È nata creatura privilegiata di Hitler, e tale
si è mantenuta anche dopo – grazie all’America, al mito americano del
Maggiolino, macchina impossibile. Ora la condanna americana ne sanziona
brutalmente le pretese, pronunciata nei termini in cui si condannano i delitti
di mafia. La condanna Usa colpisce peraltro una parte minima dei diesel venduti
col trucco da Volkswagen nei sette anni dal 2009 al 2015: meno di mezzo milione
su un totale di dodici milioni – la condanna è una vittoria, l’ennesima, dell’auto
hitleriana del popolo?
La condanna di Volkswagen negli Usa,
sottaciuta, anche perché formalmente si presenta come patteggiamento, con un
riconoscimento di colpa quindi solo implicito, è enorme non solo nella misura
finanziaria. Che pure è senza precedenti: 14,7 miliardi di dollari, con cui
ricomprare il mezzo milione di diesel truccati messi in commercio. I precedenti
di class-action di grande rilievo hanno
avuto esiti molto più contenuti: un milione contro Enron nel 2008, 1,1 contro
Toyota nel 2012, e 2 milioni contro General Motors nel 2015. Il vice-ministro
della Giustizia Sally Yates ha potuto apparentare Volkswagen a una mafia:
“Volkswagen ha ridotto quasi mezzo milione di automobilisti americani a
complici stolidi di un assalto senza precedenti al nostro ambiente”. Sono 470
mila le vetture diesel vendite tra il 2009 e il 2015 equipaggiate con un
software in grado di mascherare, nelle prove, emissioni inquinanti superiori
quaranta volte ai livelli legalmente tollerati.

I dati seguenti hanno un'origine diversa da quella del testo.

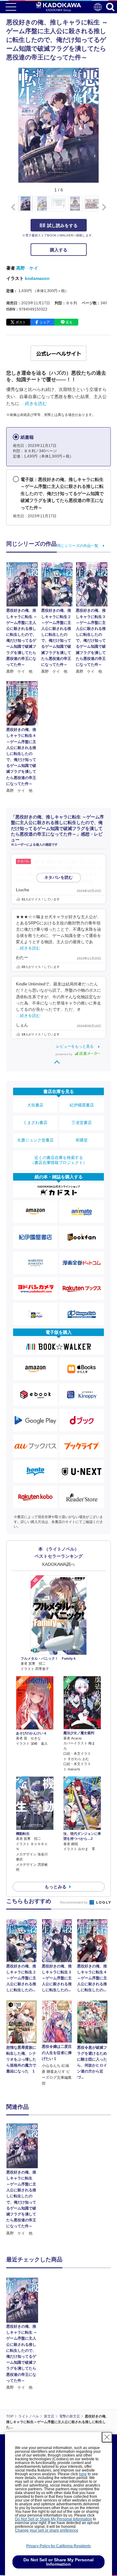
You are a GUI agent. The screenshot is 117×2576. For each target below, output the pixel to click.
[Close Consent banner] (107, 2437)
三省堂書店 (81, 1122)
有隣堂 (82, 1140)
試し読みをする (62, 225)
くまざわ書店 (35, 1122)
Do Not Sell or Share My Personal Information (53, 2519)
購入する (58, 249)
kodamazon (37, 278)
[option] (23, 2179)
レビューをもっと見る (75, 1046)
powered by (64, 1054)
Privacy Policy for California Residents (58, 2546)
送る (69, 322)
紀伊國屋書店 (82, 1105)
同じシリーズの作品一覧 (77, 546)
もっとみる (55, 1886)
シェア (45, 322)
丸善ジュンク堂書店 (35, 1140)
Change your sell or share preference (46, 2530)
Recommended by (74, 1902)
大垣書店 (35, 1105)
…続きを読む (34, 403)
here (83, 2474)
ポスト (21, 322)
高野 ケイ (27, 268)
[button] (103, 207)
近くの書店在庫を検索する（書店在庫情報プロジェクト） (58, 1160)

L’origine dello scandalo viene riportata all’assunzione
della guida di Vw da parte di Martin Winterkom nel 2007, con l’ambizioso programma
di farne la prima casa automobilistica in un dozzina d’anni, “Strategia 2018”. Come?
Col vecchio imperativo tayloristico degli obiettivi di vendita prefissati, o “top
down”: ogni livello deve raggiungere obiettivi di produzione e vendita ogni
anno incrementati. È una strategia aziendale diffusa in Germania, per esempio
nella Deutsche Bank di Josef Ackermann, che portò a vari suicidi. E negli Usa –
Apple è così organizzata, e anche la General Motors. Un’inchiesta di Jeffrey
Rothfeder per il “New Yorker” riassume l’organizzazione top down in una pressione insopportabile, alimentata dall’intimidazione,
a ogni livello, che crea una cultura aziendale borderline, ai limiti dell’etica,
e se necessario più che borderline”.